Text extract
....
Disgustipated’s review published on Letterboxd:
Phone Voice: Do you like Disgustipated's reviews?
Casey: Uh huh
Phone Voice: Whats your favourite Disgustipated review?
Casey: I dunno
Phone Voice: You have to have a favourite, what comes to mind?
Casey: Actually, you know what? I lied. I don't like his reviews at all. The guy is a moron. He can't write for shit and I heard he is real ugly, too.
Phone Voice: grrrr....
HACK / SLASH / HACK / SLASH
Randy: The opening paragraph for a DP horror movie review is inevitably a tedious nostalgia fuelled anecdote from his mythologised adolescence.
DP Review: I still remember the first time I saw Scream. A whole bunch of my friends had come over to watch it in my bedroom. Suddenly, a catfight broke out between two of the girls. I had no idea that they both had a major crush on me.
The first one was like, "You are such a slut, every time you come here you wear the shortest skirts and the skimpiest tops. You may as well be naked". Which was kinda true
The second girl was then like, "Well, you are such an ugly cow that you should put a paper bag on your head instead." Which was a bit harsh. I mean, the first girl had an amazing personality...
....
The input
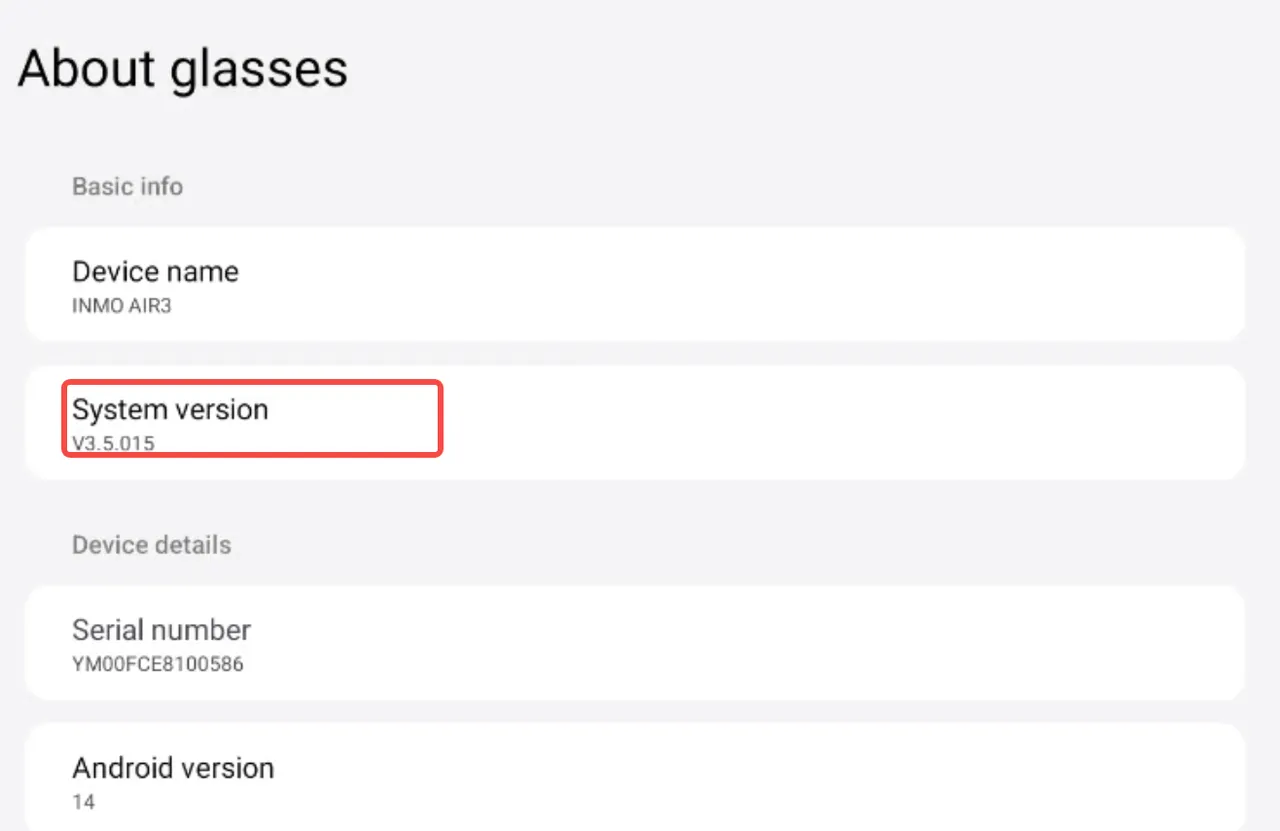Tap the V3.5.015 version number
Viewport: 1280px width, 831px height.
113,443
....
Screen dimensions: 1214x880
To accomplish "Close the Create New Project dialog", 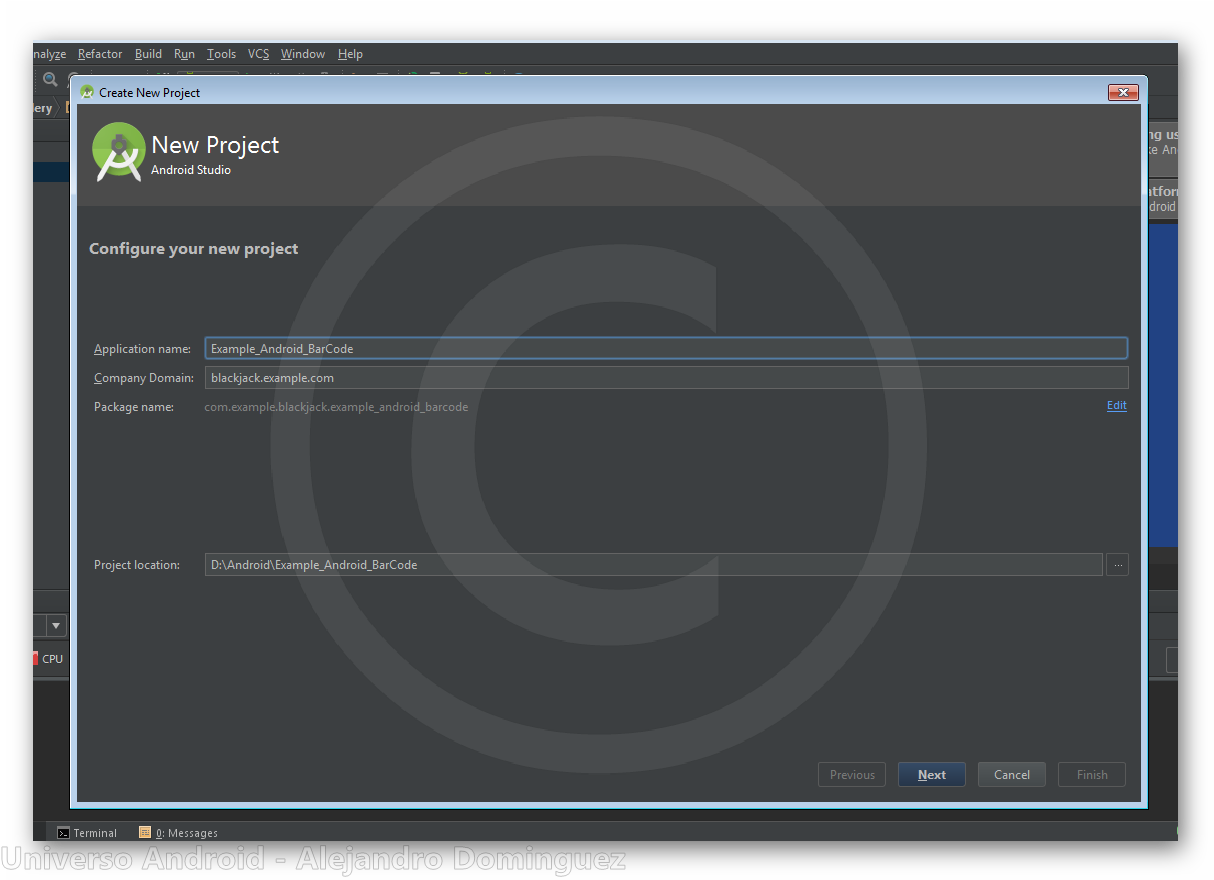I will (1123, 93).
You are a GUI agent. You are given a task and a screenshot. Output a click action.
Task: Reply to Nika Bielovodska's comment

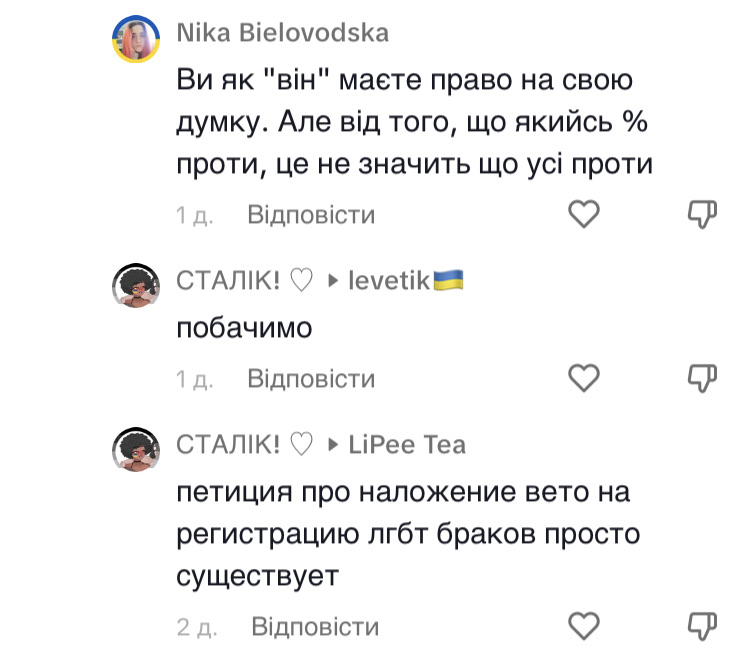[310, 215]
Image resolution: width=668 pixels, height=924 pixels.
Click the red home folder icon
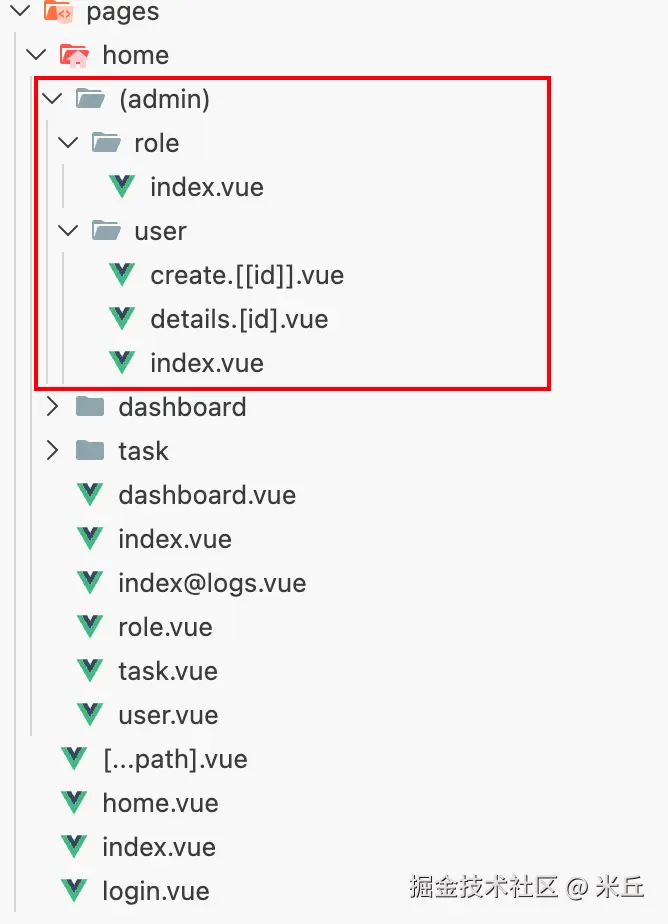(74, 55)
....
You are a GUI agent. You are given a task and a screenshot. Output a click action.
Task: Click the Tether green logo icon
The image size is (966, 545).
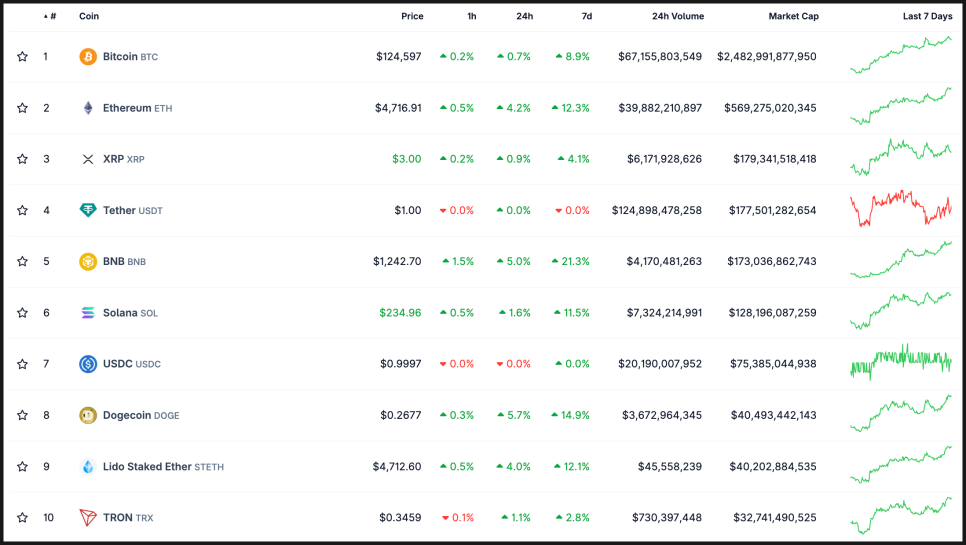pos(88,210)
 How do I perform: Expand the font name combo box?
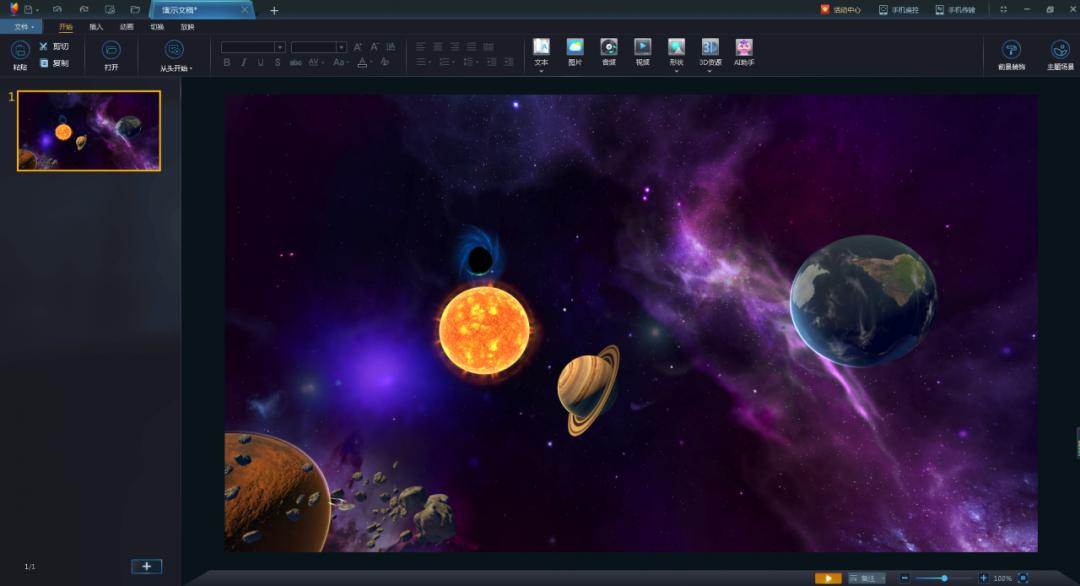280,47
....
Written exercise A
Pick out every line of the records that contains the string "width", matching case exactly.
Written exercise B
Proceed with the Letterboxd review, writing what follows its last sentence.

Written reply A
Viewport: 1280px width, 831px height.
Image resolution: width=668 pixels, height=924 pixels.

Written reply B
Randy: Next, he will pull out some topical news item or a tangentially related factual tidbit in an attempt to create an interesting parallel or to highlight some aspect of the film. Its a desperate gambit to get your attention.
DP Review: Anyways, on September 22nd, 2006, the beautiful young teenager Cassie Jo Stoddart was house-sitting for her uncle. However, she was not alone. Her boyfriend, Matt, and two friends, Brian and Michael, were hanging out with her. Around 10pm, Brian and Michael left, saying that they were going to catch a movie at the cinema.
But they never really left. Waiting until her boyfriend was picked up and taken home by his mum, leaving Cassie completely alone in the house, Brian and Michael gained entrance to the basement and switched off the lights at the fuse box. They then waited for Cassie to come down and check the fuses.
When she didn't cone down, instead staying in the lounge room because she was probably frightened, Brian and Michael went upstairs and stabbed her to death. She had sustained thirty brutal knife wounds. After being arrested, Michael told the police that he was inspired by the Scream franchise.
Randy: And from there he will jump onto his soap box. He will bang on about the social context of the film and offer some hack commentary
DP Review: I guess you're not a true horror movie franchise until you have inspired an horrendous murder or two.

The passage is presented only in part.